*** Exercise inputs Section Begins ***

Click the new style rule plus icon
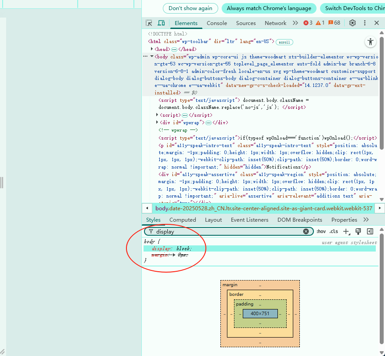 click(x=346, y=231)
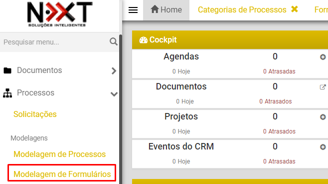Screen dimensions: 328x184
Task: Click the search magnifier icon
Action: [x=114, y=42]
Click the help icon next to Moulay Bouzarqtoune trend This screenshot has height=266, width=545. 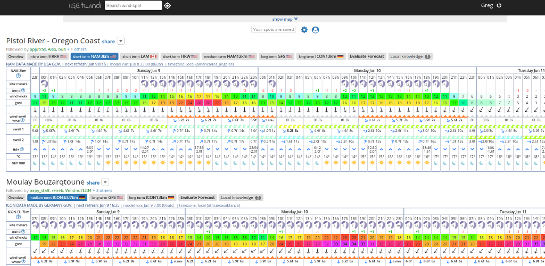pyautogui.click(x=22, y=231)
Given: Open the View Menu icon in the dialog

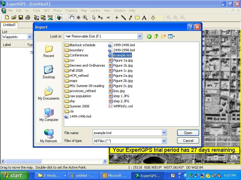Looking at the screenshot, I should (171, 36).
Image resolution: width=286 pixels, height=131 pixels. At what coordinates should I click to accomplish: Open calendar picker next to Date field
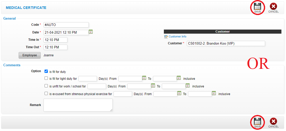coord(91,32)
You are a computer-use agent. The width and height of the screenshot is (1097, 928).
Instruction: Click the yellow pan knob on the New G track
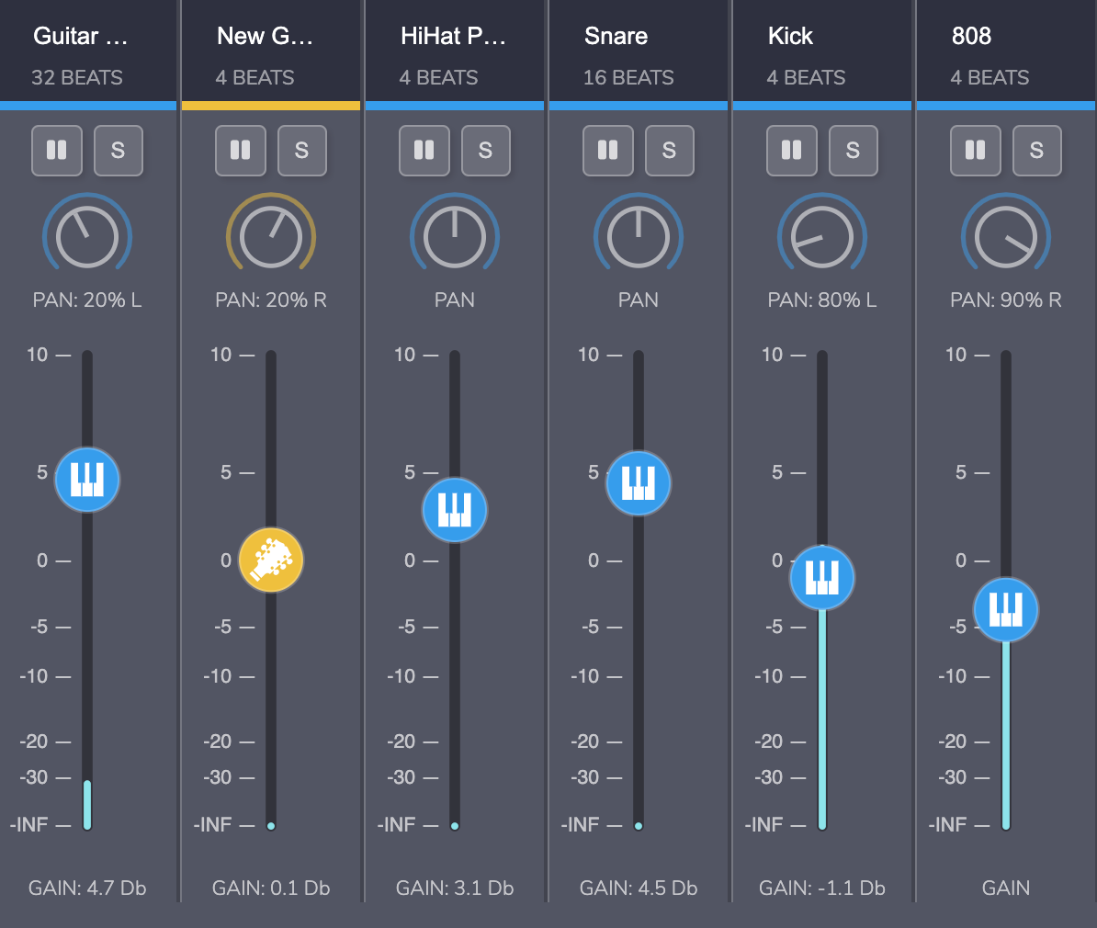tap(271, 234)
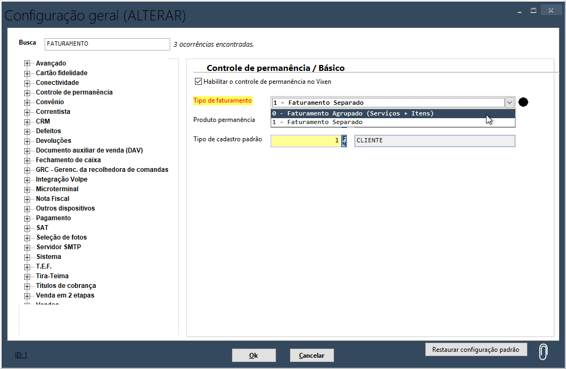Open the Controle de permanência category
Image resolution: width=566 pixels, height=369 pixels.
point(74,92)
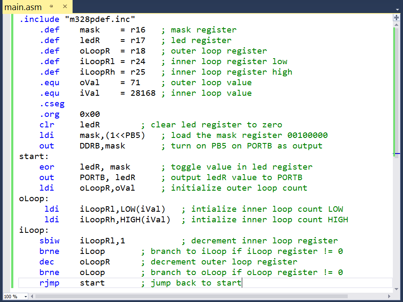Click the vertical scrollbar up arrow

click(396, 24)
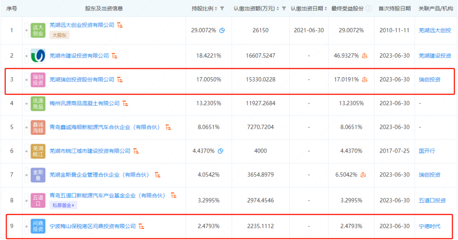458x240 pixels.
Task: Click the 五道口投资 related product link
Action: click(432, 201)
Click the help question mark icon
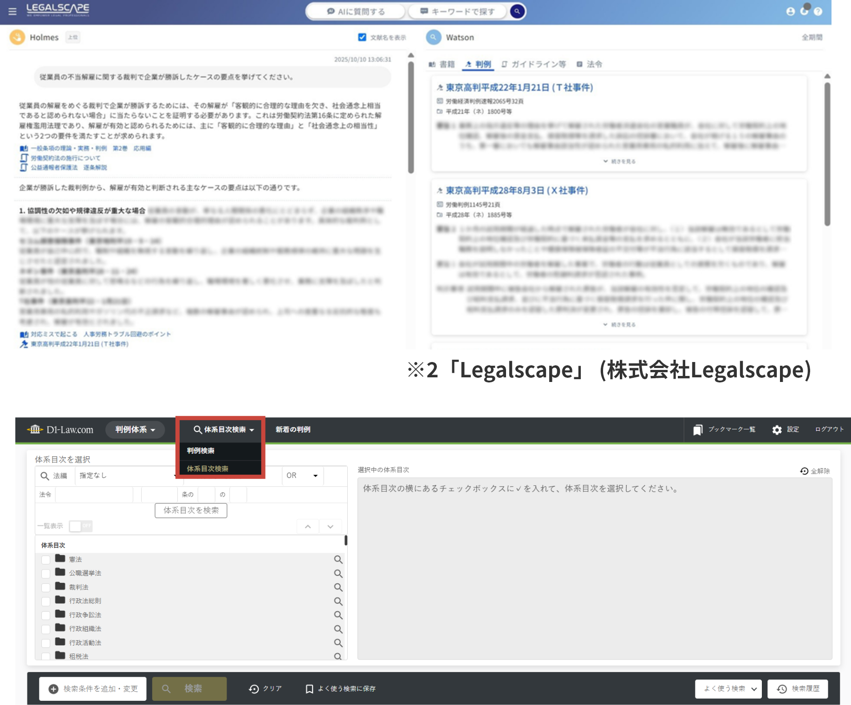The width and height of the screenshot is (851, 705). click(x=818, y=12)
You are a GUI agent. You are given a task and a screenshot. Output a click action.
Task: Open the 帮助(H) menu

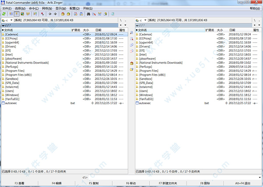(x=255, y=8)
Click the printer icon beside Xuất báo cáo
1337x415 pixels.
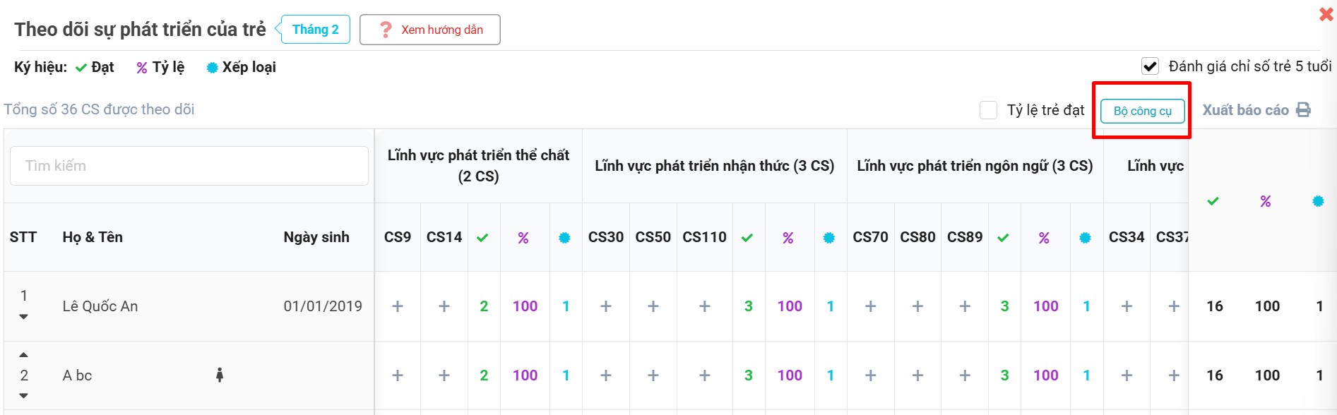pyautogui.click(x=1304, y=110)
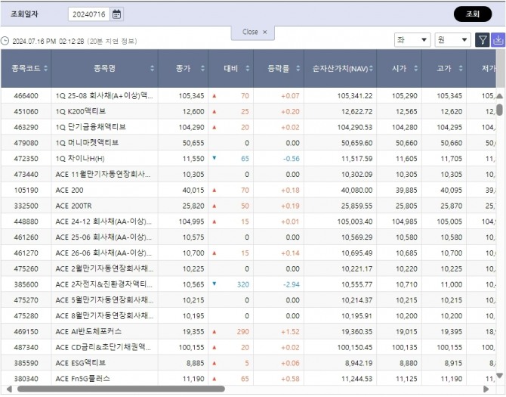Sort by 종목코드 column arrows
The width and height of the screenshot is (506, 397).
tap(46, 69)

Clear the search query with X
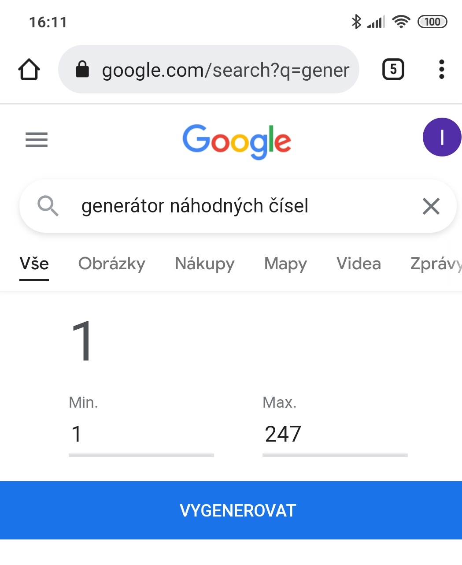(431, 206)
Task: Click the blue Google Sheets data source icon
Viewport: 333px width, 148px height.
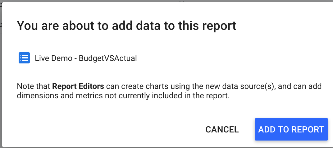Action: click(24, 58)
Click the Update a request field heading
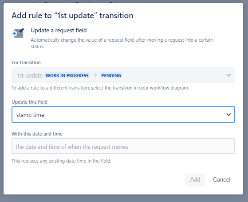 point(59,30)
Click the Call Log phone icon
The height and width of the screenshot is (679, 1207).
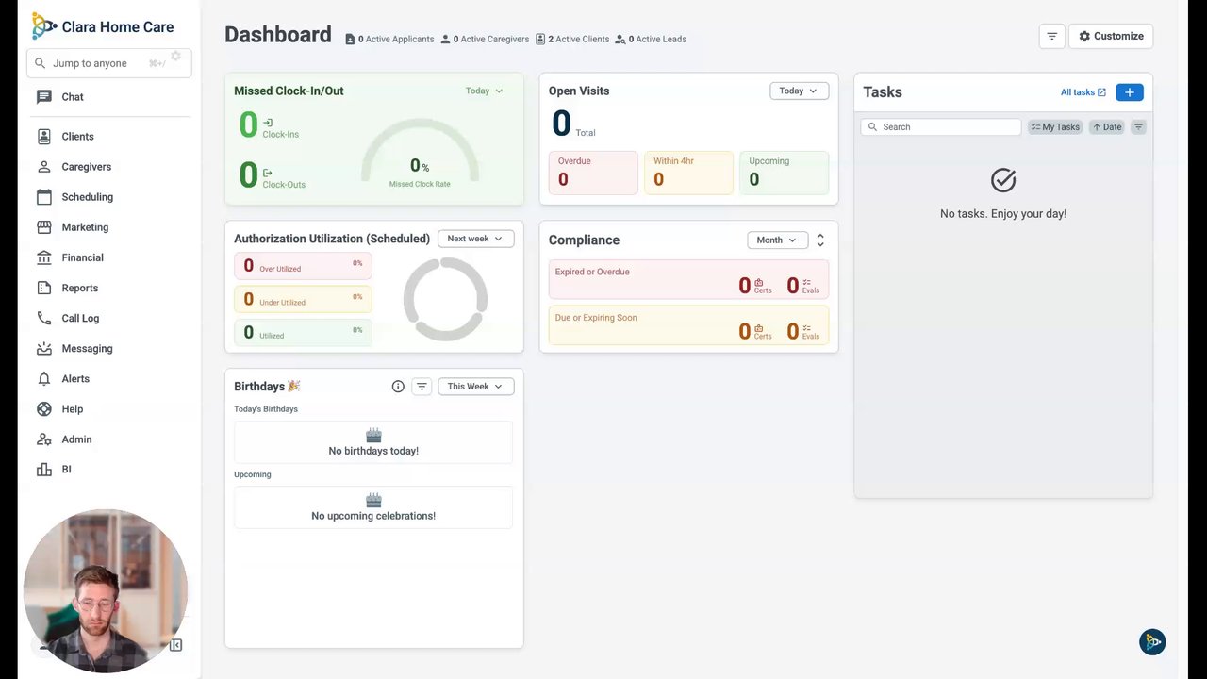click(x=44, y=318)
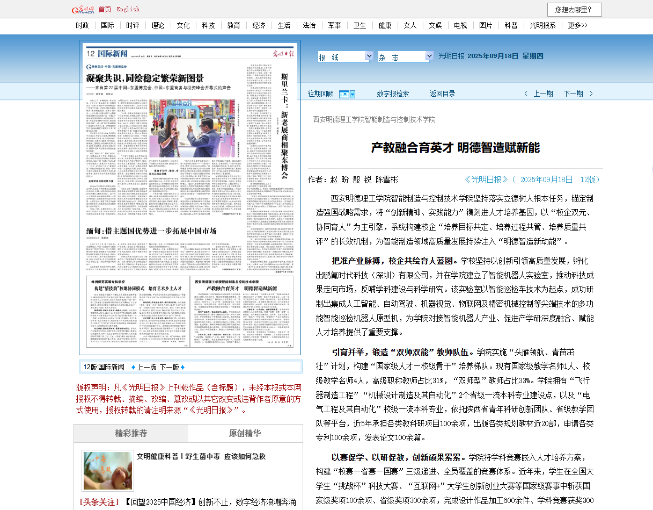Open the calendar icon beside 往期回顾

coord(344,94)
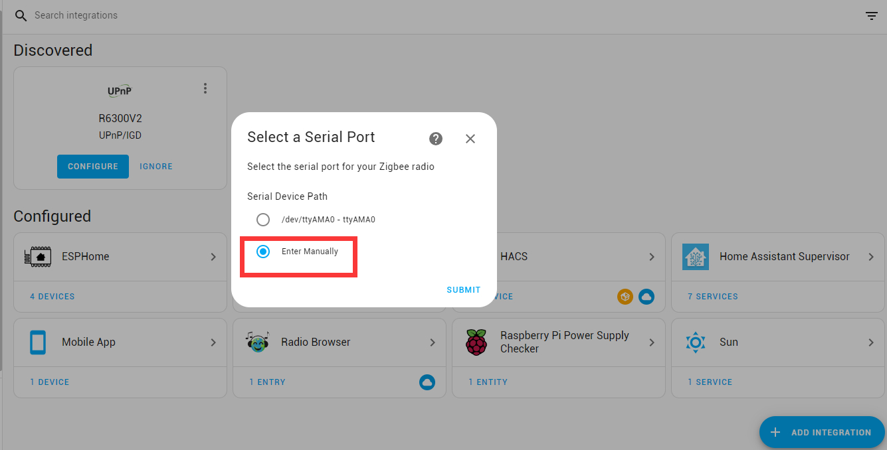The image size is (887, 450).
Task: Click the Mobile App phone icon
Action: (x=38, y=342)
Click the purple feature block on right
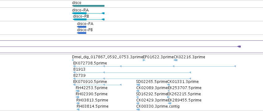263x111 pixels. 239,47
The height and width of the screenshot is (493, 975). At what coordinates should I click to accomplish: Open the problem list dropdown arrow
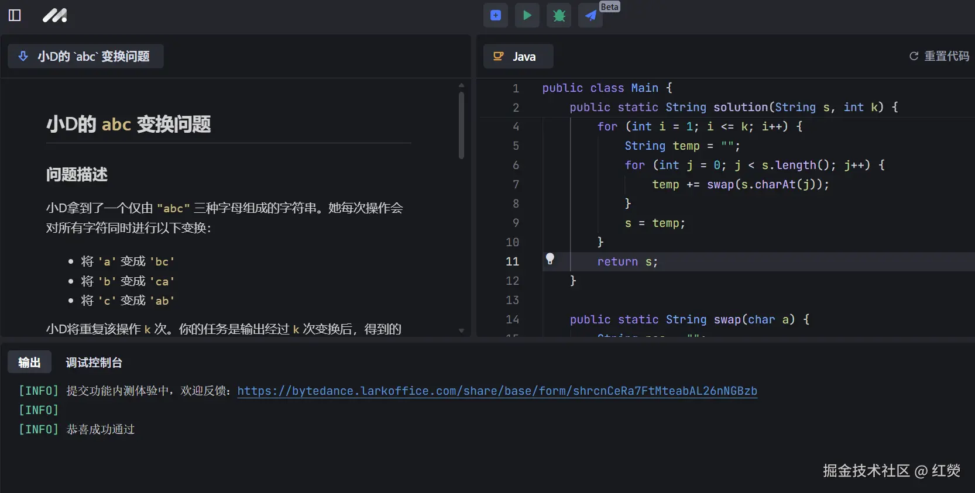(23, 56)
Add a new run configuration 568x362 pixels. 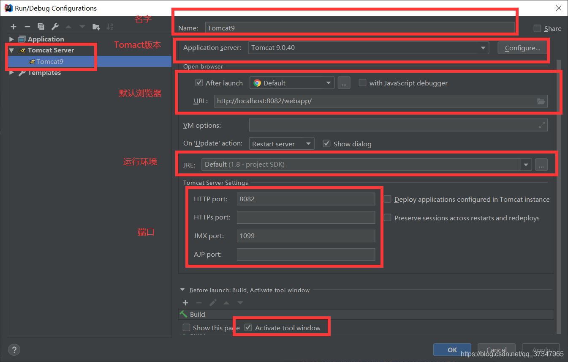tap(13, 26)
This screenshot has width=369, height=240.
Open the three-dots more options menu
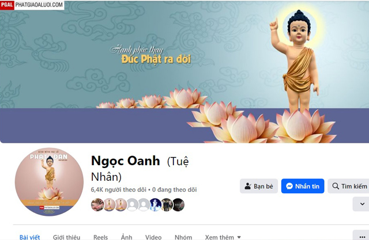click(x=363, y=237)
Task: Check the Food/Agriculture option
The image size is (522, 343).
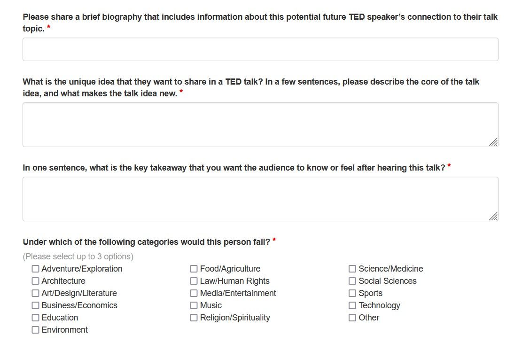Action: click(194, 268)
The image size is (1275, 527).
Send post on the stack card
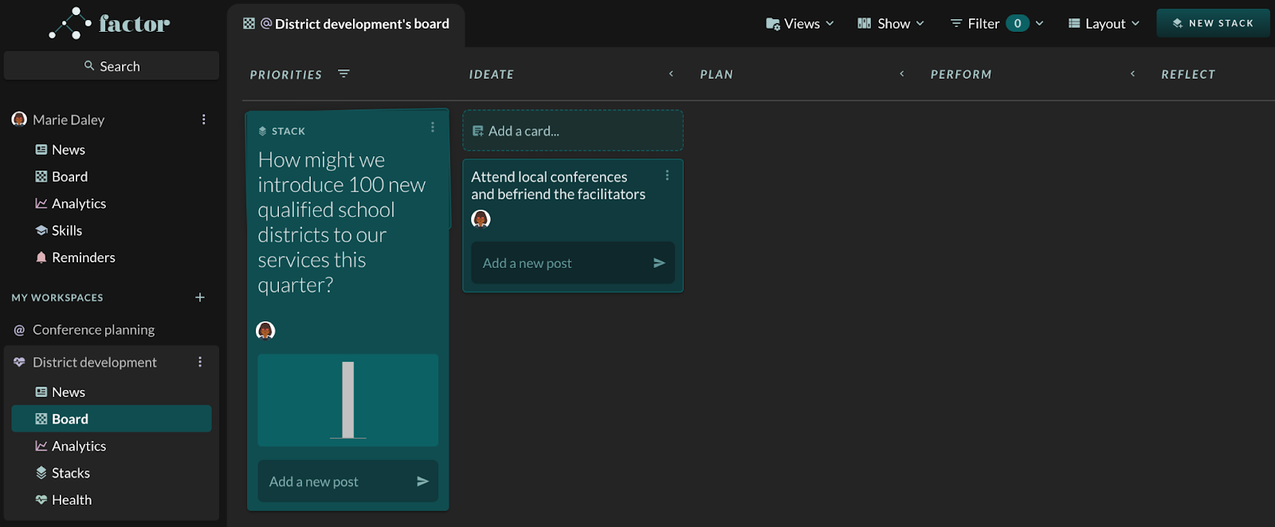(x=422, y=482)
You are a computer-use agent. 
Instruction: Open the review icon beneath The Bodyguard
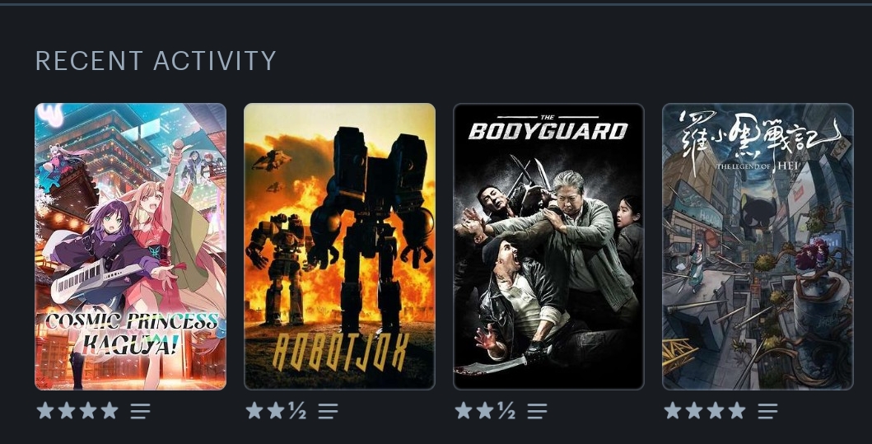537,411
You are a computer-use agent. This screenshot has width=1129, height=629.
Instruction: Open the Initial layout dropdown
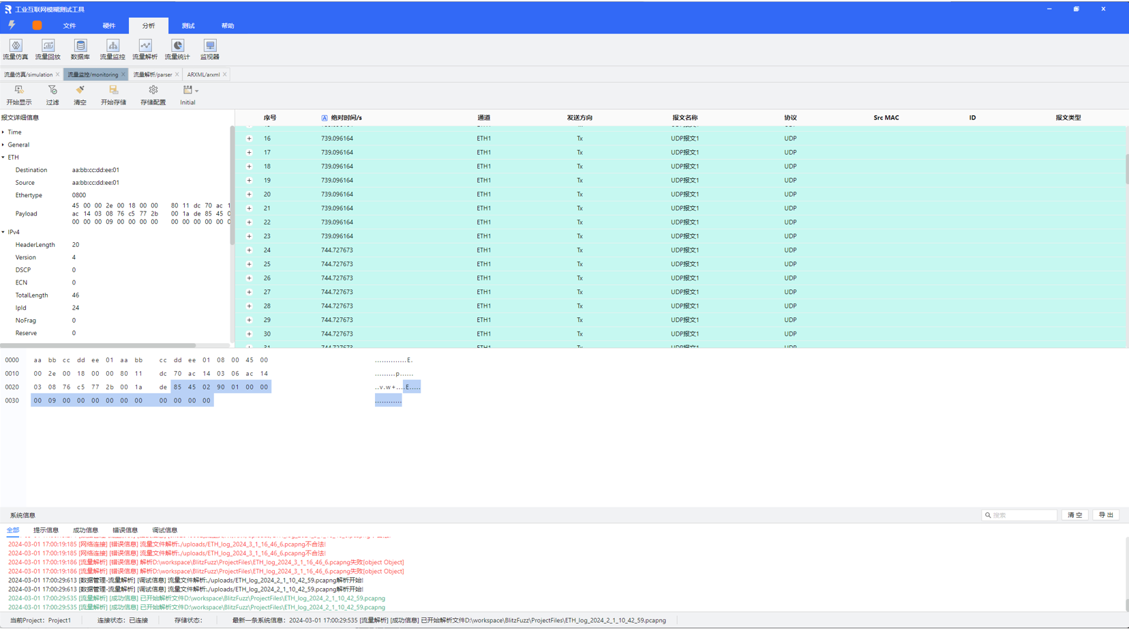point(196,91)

*** Exercise inputs Section Ends ***

● Task instructions
Look above for the line with "Click the Update a request field heading" and the line with "Click the Call Log phone icon", then copy exactly the lines from the first through the second, both kept, with no pictures.

● Written solution
Click the Update a request field heading
 point(59,30)
Click the Call Log phone icon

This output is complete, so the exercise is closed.